Tapi ia belum menemukan apapun, informasi yang ia dapatkan Tetia berada di dunia manusia, bahkan Gaia tak habis pikir untuk apa Tetia bekerja sama dengan manusia? Apa sebenarnya yang sedang ia lakukan? Bahkan ayahnya sendiri, tidak banyak memberikan informasi. Mulut ayahnya masih tertutup rapat, dan hanya memberikan perintah untuk membawa pulang Tetia.

"Huhhhh... disini panas sekali. Aku heran dengan para manusia.
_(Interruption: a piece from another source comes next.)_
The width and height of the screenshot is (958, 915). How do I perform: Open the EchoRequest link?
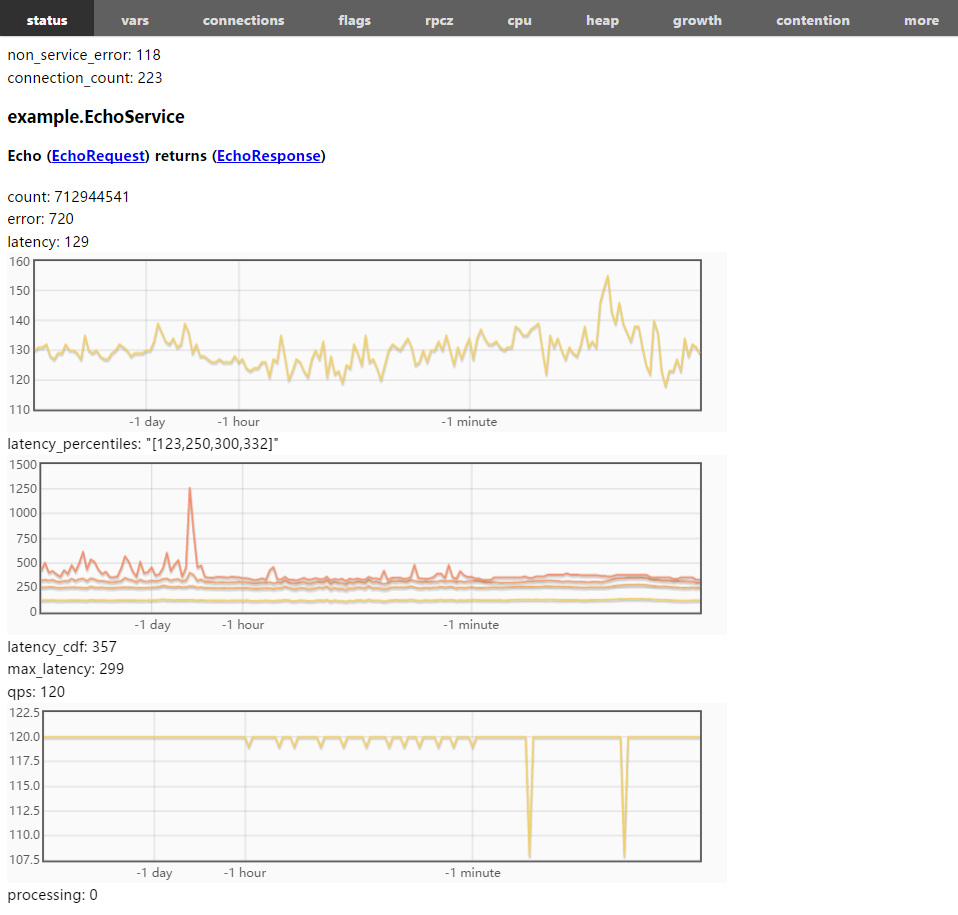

Kenapa mereka tampak tidak peduli dengan dunia mereka yang semakin panas." Eros terus menggerakkan tangannya. berharap ada banyak angin yang bisa menimpa tubuhnya yang sudah mulai berkeringat.

"Gaia, boleh kugunakan mantraku?" Eros melihat Gaia yang masih menatap gurun pasir yang sangat luas.

Gaia hanya memberikan tatapannya yang tajam ke arah Eros, yang langsung membuatnya terbungkam dan tidak berani lagi untuk melanjutkan keluhannya. "Gaia disini. aku menemukan sesuatu." Teriak Evander dari kejauhan.

Mereka berdua pun langsung mendekati Evander, yang tampak menunjuk sesuatu. "Apa ini? Jejak Tetia?" Tanya Gaia penasaran, ikut memandang arah yang ditunjuk oleh Evander. Evander menyentuh semacam lendir yang mengering dan bercampur dengan pasir.

"Dia merubah wujudnya, dan dia sedang terluka." Ucap Evander sambil mengendus pasir yang ia genggam.

"Apa dia benar-benar terluka?" Gaia mulai terlihat khawatir kemudian melirik ke arah Eros. "Eros, bisa kau lakukan sekarang. Waktu kita tidak banyak." Perintah Gaia, Eros pun langsung memberikan senyumannya yang lebar.